■ **YOUR OBJECTIVE**: Please set down the records below exactly as they appear.

■ **INFORMATION SHOWN**:
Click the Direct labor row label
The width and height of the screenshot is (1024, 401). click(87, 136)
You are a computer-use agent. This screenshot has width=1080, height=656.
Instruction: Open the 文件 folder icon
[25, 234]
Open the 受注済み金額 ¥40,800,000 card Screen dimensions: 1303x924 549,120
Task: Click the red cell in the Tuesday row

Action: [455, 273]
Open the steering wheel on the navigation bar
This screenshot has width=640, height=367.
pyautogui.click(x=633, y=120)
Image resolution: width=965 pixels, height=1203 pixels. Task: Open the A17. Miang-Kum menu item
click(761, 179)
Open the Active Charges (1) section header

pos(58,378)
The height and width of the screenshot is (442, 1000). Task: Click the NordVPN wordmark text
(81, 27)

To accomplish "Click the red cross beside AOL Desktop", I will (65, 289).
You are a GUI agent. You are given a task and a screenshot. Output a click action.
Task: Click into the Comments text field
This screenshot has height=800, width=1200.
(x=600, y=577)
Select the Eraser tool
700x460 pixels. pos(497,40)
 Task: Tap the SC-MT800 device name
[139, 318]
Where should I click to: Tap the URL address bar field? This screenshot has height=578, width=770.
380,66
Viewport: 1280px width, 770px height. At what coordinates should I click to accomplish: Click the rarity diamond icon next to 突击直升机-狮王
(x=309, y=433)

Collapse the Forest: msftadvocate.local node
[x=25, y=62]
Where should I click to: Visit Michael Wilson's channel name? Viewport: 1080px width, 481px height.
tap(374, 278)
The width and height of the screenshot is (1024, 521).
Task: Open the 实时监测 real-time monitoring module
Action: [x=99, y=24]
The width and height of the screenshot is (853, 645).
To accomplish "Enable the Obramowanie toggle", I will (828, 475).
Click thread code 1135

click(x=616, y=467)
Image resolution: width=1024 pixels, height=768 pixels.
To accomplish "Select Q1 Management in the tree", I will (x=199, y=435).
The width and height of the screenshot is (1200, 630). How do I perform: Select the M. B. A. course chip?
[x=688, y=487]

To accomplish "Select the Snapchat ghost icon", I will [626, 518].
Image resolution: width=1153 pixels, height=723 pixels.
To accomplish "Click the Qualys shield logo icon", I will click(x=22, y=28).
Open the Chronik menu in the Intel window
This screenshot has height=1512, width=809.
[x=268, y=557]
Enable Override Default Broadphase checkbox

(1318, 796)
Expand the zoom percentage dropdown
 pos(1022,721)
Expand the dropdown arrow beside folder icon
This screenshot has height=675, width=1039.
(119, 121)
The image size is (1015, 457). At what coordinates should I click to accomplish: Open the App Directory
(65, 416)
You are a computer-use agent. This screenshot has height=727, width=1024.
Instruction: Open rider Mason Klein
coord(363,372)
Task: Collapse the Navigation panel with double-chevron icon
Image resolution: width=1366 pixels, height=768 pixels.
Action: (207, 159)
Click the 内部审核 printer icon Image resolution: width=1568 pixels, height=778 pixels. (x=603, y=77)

■ **EXERCISE OUTPUT**:
Click the Direct labor row label
The width and height of the screenshot is (1024, 401). click(87, 136)
You are a computer-use agent. This screenshot has width=1080, height=656.
Instruction: Open the 文件 folder icon
[25, 234]
Open the 受注済み金額 ¥40,800,000 card Screen dimensions: 1303x924 549,120
Task: Click the red cell in the Tuesday row

Action: [455, 273]
Open the steering wheel on the navigation bar
This screenshot has width=640, height=367.
pyautogui.click(x=633, y=120)
Image resolution: width=965 pixels, height=1203 pixels. Task: Open the A17. Miang-Kum menu item
click(761, 179)
Open the Active Charges (1) section header

pos(58,378)
The height and width of the screenshot is (442, 1000). Task: Click the NordVPN wordmark text
(81, 27)

To accomplish "Click the red cross beside AOL Desktop", I will (65, 289).
You are a GUI agent. You are given a task and a screenshot. Output a click action.
Task: Click into the Comments text field
This screenshot has height=800, width=1200.
(x=600, y=577)
Select the Eraser tool
700x460 pixels. pos(497,40)
 Task: Tap the SC-MT800 device name
[139, 318]
Where should I click to: Tap the URL address bar field? This screenshot has height=578, width=770.
380,66
Viewport: 1280px width, 770px height. At what coordinates should I click to accomplish: Click the rarity diamond icon next to 突击直升机-狮王
(x=309, y=433)

Collapse the Forest: msftadvocate.local node
[x=25, y=62]
Where should I click to: Visit Michael Wilson's channel name? Viewport: 1080px width, 481px height.
tap(374, 278)
The width and height of the screenshot is (1024, 521).
Task: Open the 实时监测 real-time monitoring module
Action: [x=99, y=24]
The width and height of the screenshot is (853, 645).
To accomplish "Enable the Obramowanie toggle", I will (828, 475).
Click thread code 1135

click(x=616, y=467)
Image resolution: width=1024 pixels, height=768 pixels.
To accomplish "Select Q1 Management in the tree", I will (x=199, y=435).
The width and height of the screenshot is (1200, 630). How do I perform: Select the M. B. A. course chip?
[x=688, y=487]

To accomplish "Select the Snapchat ghost icon", I will [626, 518].
Image resolution: width=1153 pixels, height=723 pixels.
To accomplish "Click the Qualys shield logo icon", I will click(x=22, y=28).
Open the Chronik menu in the Intel window
This screenshot has height=1512, width=809.
[x=268, y=557]
Enable Override Default Broadphase checkbox

(1318, 796)
Expand the zoom percentage dropdown
 pos(1022,721)
Expand the dropdown arrow beside folder icon
This screenshot has height=675, width=1039.
(119, 121)
The image size is (1015, 457). At what coordinates should I click to accomplish: Open the App Directory
(65, 416)
You are a computer-use agent. This screenshot has height=727, width=1024.
Instruction: Open rider Mason Klein
coord(363,372)
Task: Collapse the Navigation panel with double-chevron icon
Image resolution: width=1366 pixels, height=768 pixels.
Action: (207, 159)
Click the 内部审核 printer icon Image resolution: width=1568 pixels, height=778 pixels. (x=603, y=77)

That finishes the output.